The winter of 2018 featured a flurry of upstanding films exploring addiction — from Beautiful Boy to A Star Is Born and now Ben Is Back, starring Julia Roberts and Lucas Hedges.
In fact, addiction is a subject rarely explored by Hollywood, highlighted by my post three years ago on the Top Ten Most Authentic Films About Addiction that spans the decades. Instead of a one-off movie about addiction, this year we have three — testament to the opioid crisis that has come to the forefront on the pages of magazines, newspapers, and websites, as well as on the small screen in TV news.

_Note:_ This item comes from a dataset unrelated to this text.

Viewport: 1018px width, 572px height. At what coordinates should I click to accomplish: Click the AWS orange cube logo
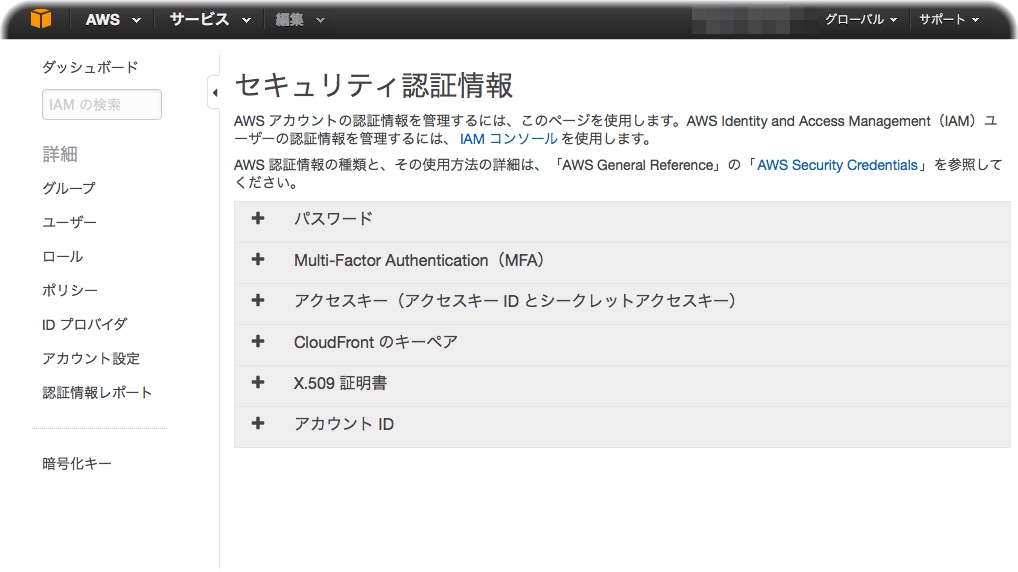[40, 19]
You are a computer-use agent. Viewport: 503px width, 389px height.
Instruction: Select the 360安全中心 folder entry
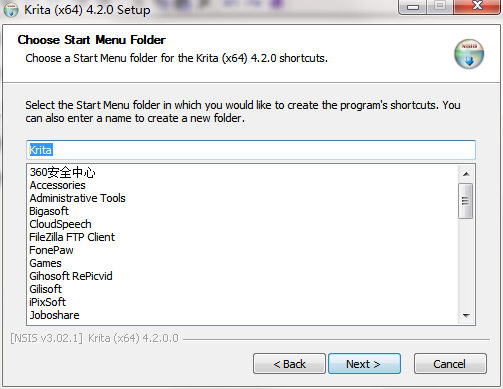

Ben Is Back director Peter Hedges (father of Lucas Hedges) should be commended for weighing in on a difficult topic that is an all too familiar reality for some viewers.
A glimpse into the world of addiction, Ben Is Back reinforces the idea that addiction is a family disease, which may be news to those unfamiliar with addiction and recovery but not so much for us addicts and members of the recovery community. However, Roberts’ visceral performance as a deeply concerned mother of a 19-year-old opioid addict carries the film. The sadness, distress, and heartbreak in her eyes and the anger in her voice are incredibly moving.
Lucas Hedges plays the titular Ben, a late-teenage opioid addict with a checkered past. Ben returns home on Christmas Eve after a stint in rehab and a couple months living in a sober house. Scared her son may relapse, Holly (Roberts) says to Ben, “You get one day. For 24 hours, you’re all mine. Got it?” The film takes place over those 24 hours, with the caveat that Ben return to sober living after one day. Holly vows to keep a sharp eye on him, even leaving the bathroom door open as he pees into a cup to test his sobriety. She also hides all of her jewelry and cleans out the medicine cabinet for his stay.
On a trip to the mall to shop for some decent clothes to wear to a Christmas Eve church service, Ben encounters a couple of old associates he knows from his drugging days. The meeting triggers him and he immediately calls his sponsor, who tells him to go to a meeting.
I will say this: The portrayal of the Narcotics Anonymous meeting is one of the most authentic I have seen on screen. The mentality of the support group is tangible, including the end-of-meeting mantra that is chanted: “Keep coming back, it works if you work it.”
After the run-in with his old cohorts, the secret is out that Ben is home. Ben owes money to several dealers, who now know he is back in town.
After church, Ben, his mom, his stepdad, and three siblings return to find the house broken into and the family dog gone. Holly and Ben go on a quest to find their dog, presumably stolen by one of Ben’s shady “friends.” Along the way, the two visit various trap houses and other places that once comprised Ben’s old heroin stomping grounds.
The dog premise is a bit hokey. Why would someone steal a dog and not other valuable items from the family’s home? But that’s what happens.
And after stopping at a gas station, Ben steals his mom’s car, leaving her behind, and relapses on heroin. Agonized, his mother embarks on a new quest to find her son. Roberts plays miserable quite convincingly, and her tough love is tantamount to the film’s overbearing narrative.
There is a scene involving Narcan, the pharmaceutical used to revive opioid overdose victims. I can’t say I have seen that depicted on film, so in that sense, it is an eye-opener to some who may not know about the power of the rescuing drug.
With her dramatic, urgent posture, Julia Roberts owns this film. It’s as if we the audience are experiencing her desperation, her pain, her frustration.
There are several conclusions to be drawn from Ben Is Back. One is that OxyContin and other prescription opioids are gateway drugs: Ben became hooked on opioids after a snowboarding accident when he was 14.
The movie is also a testimony to how the opioid addiction can affect any community, even the NYC suburbs of wealthy Westchester County. Opioids are everywhere and they don’t discriminate based on social hierarchy, race, or class. That’s one of this film’s biggest takeaways. While the acting is profound, Ben Is Back offers little more than a cautionary tale, albeit with fine performances.